In a new article from TechRepublic, Ray Fernandez identifies several companies to watch as growers continue turning to technology to enhance their operations in 2023. 

Bowery Farming tops the list after establishing itself as the largest U.S. vertical farming company, according to Fernandez. 

“Bowery Farming’s vertical farming system employs automated storage and retrieval system technology to manage agriculture systems that are stored in trays up to 40 feet in their warehouses,” Fernandez says. “The company claims they can get 30 times the amount of crop from their spaces compared to conventional agriculture.

“An army of sensors, IoT and automated robotics are deployed through the entire lifecycle at Bowery Farming’s vertical farms. Crops grow in special palletized trays, which are transferred and monitored by technology. Sensors feeding the BoweryOS platform with light, temperature, humidity and data on specific needs for each species drive machine learning analytics for these high-density crop systems.”  

Trilogy Networks is another one to watch in the IoT-edge-cloud platform market. The company’s new partnership with Veea and Microclimates will enable them to combine their technologies and platforms into an all-in-one solution, Fernandez says.

“The new Trilogy platform gives farmers and enterprises a new way to collect, compute and protect data at the edge to improve operational efficiency and lower costs,” he says. “Veea provides a unified connectivity fabric that enables communications between the cloud, endpoints, edge and devices.

“Microclimates’ climate-controlled environment technology allows farmers to control the systems that monitor temperature, humidity, CO2, watering and ambient light.”

Advanced.Farm and Blue White Robotics occupy the robotics portion of Fernandez’s list.

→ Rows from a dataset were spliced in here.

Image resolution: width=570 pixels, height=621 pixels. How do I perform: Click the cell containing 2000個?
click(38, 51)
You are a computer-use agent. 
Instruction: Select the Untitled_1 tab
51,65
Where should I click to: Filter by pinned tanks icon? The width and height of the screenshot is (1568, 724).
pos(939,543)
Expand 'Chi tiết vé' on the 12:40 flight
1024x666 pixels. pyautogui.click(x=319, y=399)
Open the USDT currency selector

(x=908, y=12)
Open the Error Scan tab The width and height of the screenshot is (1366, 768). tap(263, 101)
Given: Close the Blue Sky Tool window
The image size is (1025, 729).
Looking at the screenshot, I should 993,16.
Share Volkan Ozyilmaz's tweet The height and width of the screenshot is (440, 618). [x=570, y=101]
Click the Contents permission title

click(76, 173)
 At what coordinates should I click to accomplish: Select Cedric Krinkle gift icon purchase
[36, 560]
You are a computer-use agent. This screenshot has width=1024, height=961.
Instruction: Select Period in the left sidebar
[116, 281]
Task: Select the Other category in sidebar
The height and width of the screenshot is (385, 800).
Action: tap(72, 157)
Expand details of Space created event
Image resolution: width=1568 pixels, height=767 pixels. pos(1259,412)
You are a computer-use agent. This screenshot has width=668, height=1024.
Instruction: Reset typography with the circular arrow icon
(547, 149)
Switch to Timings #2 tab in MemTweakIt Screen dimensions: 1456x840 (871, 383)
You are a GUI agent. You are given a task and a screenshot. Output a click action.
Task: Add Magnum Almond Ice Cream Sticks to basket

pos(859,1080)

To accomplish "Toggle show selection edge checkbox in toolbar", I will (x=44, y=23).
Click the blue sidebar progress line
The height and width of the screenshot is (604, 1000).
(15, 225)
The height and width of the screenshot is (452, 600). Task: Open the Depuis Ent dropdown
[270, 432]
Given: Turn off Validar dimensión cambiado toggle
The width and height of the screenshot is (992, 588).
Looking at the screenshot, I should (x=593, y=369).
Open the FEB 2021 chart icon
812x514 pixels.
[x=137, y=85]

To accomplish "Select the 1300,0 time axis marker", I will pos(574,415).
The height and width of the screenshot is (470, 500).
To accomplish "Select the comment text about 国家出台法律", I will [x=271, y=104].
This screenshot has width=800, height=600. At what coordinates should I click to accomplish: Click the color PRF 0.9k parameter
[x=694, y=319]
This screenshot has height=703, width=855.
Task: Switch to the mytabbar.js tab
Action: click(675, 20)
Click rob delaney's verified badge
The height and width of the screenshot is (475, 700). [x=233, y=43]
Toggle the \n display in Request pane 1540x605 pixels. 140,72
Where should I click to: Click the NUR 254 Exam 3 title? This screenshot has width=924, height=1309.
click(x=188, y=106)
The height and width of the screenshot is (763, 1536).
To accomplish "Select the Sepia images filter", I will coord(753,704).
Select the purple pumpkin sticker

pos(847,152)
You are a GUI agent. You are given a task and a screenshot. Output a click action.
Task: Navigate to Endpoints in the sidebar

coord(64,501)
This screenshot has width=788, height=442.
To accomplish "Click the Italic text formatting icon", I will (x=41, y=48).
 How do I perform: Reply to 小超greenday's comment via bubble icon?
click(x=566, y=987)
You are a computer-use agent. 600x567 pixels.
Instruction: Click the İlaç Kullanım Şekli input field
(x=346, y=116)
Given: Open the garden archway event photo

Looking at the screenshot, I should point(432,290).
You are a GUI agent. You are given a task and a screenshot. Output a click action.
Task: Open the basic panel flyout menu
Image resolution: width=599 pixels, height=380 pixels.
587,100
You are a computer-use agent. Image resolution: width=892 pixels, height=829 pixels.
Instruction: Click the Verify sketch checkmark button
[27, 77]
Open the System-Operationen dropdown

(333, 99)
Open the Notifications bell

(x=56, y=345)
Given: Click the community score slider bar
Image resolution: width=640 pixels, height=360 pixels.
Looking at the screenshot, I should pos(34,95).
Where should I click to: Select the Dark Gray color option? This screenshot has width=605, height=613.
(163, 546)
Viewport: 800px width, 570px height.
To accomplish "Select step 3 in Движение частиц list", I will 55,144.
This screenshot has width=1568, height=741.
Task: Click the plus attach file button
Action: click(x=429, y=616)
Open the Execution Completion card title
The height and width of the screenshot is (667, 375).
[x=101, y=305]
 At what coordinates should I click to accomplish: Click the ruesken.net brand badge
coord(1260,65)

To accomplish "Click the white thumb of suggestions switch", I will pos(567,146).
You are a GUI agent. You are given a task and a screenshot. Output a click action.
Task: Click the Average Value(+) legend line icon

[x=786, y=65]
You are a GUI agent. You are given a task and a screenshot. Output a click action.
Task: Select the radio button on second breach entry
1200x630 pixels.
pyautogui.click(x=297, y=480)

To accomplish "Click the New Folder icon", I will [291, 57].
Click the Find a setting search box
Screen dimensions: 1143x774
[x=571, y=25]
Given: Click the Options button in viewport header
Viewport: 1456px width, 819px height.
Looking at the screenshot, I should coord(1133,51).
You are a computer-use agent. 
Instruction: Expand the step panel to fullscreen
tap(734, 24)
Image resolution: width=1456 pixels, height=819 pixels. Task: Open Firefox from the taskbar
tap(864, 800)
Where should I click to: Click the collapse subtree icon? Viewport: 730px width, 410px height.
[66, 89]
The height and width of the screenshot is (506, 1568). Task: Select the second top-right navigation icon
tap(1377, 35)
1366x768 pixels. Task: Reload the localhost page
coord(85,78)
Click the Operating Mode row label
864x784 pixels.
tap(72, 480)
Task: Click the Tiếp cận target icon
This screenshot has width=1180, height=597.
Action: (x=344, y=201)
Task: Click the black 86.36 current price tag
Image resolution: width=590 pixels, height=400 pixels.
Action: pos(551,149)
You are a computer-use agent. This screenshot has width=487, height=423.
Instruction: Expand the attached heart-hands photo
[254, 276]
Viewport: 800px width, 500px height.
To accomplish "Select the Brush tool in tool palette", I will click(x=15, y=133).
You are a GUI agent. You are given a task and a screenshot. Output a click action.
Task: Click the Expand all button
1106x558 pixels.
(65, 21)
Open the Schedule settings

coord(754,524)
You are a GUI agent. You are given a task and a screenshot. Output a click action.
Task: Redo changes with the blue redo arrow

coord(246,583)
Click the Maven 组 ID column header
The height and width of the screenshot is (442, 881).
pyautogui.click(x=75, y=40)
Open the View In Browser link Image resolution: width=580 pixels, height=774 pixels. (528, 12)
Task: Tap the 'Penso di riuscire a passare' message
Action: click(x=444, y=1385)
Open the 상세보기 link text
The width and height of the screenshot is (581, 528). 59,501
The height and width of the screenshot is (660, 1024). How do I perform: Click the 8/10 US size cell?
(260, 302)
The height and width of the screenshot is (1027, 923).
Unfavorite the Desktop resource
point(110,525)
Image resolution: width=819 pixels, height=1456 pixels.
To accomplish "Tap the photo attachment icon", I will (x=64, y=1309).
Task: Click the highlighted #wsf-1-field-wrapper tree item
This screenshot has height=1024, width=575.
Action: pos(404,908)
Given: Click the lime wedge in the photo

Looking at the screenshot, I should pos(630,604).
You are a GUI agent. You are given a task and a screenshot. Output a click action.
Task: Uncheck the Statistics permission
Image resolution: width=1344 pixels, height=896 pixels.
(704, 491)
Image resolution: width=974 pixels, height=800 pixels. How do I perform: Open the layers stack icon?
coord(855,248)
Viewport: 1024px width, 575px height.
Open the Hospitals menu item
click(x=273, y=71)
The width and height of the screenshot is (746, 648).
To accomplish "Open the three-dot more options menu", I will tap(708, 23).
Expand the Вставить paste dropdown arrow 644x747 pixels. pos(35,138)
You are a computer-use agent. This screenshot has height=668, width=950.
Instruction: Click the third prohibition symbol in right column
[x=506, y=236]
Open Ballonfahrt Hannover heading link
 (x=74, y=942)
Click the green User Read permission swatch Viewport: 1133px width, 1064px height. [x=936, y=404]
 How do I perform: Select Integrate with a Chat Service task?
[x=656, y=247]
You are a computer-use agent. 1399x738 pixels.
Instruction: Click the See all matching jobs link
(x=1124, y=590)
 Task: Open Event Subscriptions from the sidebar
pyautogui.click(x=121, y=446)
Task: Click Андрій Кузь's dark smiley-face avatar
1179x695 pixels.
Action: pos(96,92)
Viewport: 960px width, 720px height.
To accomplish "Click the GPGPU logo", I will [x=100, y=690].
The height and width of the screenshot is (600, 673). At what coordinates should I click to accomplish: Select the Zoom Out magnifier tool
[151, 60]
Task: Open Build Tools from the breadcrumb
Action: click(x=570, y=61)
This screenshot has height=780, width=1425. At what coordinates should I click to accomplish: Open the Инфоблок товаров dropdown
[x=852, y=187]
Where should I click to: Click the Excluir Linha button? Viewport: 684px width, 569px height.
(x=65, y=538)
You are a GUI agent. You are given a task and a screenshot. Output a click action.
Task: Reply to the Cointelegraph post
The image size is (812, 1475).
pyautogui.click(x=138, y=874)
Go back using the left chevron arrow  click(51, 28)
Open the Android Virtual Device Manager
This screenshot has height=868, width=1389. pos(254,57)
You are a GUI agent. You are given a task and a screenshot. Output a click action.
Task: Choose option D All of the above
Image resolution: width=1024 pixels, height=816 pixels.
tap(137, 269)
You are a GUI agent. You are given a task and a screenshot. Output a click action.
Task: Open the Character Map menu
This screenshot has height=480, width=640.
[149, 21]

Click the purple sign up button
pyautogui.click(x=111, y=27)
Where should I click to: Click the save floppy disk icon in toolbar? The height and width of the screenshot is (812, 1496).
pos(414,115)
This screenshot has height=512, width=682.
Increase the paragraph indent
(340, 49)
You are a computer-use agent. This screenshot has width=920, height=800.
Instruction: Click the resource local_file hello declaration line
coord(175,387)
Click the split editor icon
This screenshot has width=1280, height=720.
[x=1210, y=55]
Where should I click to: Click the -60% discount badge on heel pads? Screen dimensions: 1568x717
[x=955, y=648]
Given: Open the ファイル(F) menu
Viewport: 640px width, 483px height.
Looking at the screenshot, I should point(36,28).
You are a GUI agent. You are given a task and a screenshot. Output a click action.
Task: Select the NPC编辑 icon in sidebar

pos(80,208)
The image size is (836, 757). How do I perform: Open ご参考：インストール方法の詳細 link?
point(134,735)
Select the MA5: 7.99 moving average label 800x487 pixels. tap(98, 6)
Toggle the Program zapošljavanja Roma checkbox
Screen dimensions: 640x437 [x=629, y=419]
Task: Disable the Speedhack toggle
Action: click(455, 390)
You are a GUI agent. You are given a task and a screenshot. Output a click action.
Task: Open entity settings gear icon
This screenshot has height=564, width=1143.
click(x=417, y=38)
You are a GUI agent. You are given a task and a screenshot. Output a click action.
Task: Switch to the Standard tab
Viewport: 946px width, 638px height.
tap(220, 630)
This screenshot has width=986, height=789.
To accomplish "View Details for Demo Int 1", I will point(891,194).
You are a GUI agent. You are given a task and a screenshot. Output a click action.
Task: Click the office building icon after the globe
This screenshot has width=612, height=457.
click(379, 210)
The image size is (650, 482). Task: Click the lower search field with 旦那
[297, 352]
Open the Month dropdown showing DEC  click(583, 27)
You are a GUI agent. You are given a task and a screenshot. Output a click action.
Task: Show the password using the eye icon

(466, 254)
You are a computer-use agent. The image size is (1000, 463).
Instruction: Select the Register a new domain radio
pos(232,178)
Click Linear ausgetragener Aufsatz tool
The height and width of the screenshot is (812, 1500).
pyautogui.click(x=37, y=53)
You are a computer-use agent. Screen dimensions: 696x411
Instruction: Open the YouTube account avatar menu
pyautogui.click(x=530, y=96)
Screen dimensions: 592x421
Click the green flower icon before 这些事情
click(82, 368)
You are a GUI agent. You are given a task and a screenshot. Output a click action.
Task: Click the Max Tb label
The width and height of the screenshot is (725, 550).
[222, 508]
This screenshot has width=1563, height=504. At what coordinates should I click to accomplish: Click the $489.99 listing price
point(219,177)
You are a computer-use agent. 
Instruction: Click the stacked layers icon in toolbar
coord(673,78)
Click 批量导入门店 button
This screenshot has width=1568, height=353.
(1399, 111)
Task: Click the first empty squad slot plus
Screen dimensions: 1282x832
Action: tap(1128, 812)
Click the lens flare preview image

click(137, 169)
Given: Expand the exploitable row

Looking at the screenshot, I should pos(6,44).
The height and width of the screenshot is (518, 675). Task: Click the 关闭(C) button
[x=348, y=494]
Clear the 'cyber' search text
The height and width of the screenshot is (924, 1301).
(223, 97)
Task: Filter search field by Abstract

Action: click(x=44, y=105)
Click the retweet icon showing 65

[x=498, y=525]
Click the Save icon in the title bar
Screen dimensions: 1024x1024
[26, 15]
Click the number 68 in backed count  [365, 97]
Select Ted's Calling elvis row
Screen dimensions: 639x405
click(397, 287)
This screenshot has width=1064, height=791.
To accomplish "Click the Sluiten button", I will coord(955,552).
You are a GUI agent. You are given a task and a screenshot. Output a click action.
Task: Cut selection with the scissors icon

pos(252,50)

“Advanced.Farm specializes in soft-safe food gripping technology, which has the precision and delicacy to manage the operation but is also rugged and resilient to withstand outdoor environmental factors and the execution of repeated tasks,” Fernandez says. “The company uses computer vision and machine learning to enable its robots to navigate fields and harvest fruit autonomously, with a capacity to run up to 24 hours a day.

“Blue White Robotics specializes in robotic kits that can transform any existing fleet of vehicles into robotic autonomous-platform-managed machines. They can also be programmed to run specific operations and tasks with little human intervention.”